1. Introduction and abstract
The League of Nations was founded in 1919 in the wake of World War I with the goal of preserving global peace and security, limiting the spread of armaments, and resolving conflicts through negotiations and international arbitration. Following World War II and the failure of the League of Nations to achieve its goals, the United Nations was created in 1945.
The creation of the UN was undoubtedly one of the most far-sighted, civilized, creative, and enlightened initiatives in human history. It was and remains one of the most powerful, momentous, and influential organizations in the lives of states, peoples, and individuals. This colossal international organization was conceived as working to regulate international relations, maintain and protect the rights of peoples, and spare innocents and civilians the blight of war and armed conflict by entrenching freedom, democracy, and the equality of nations, as peoples and individuals, men and women alike, regardless of race, color, or religion. It also sought to firmly establish instruments for non-interference in the internal affairs of others, give peoples the right of self-determination and spur them to emancipation and independence, support human life and social welfare, and promote the rule of law, justice, and respect for obligations arising from treaties and other sources of international law.
The idea of creating a new, ideal international administration may be currently unimaginable, but this will doubtlessly be the goal of coming generations. Against the failure of the first global experiment (the League of Nations), the second experiment (the UN) perhaps seems more mature, experienced, and entrenched than its predecessor, despite the clear flaws and dysfunction in many of its mechanisms of operation, particularly the clear dominance of the Security Council and its permanent members over UN proceedings and decisions and over the policies of the International Monetary Fund (IMF).
□ □ □ □ □ □ □
WHAT TO DO:
**a.** According to the introduction, in what year was the United Nations created?
**b.** Transcribe the introduction word for word from "The idea of" to "Monetary Fund (IMF).".
The lines after the introduction are not needed here.

PROVIDED DATA:
□ □ □ □ □ □ □
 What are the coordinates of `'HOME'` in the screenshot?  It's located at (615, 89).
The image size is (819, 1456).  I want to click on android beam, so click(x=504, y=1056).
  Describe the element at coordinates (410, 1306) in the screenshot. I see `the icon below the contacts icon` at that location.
□ □ □ □ □ □ □
TASK-BY-TASK ANSWERS:
**a.** 1945

**b.**
The idea of creating a new, ideal international administration may be currently unimaginable, but this will doubtlessly be the goal of coming generations. Against the failure of the first global experiment (the League of Nations), the second experiment (the UN) perhaps seems more mature, experienced, and entrenched than its predecessor, despite the clear flaws and dysfunction in many of its mechanisms of operation, particularly the clear dominance of the Security Council and its permanent members over UN proceedings and decisions and over the policies of the International Monetary Fund (IMF).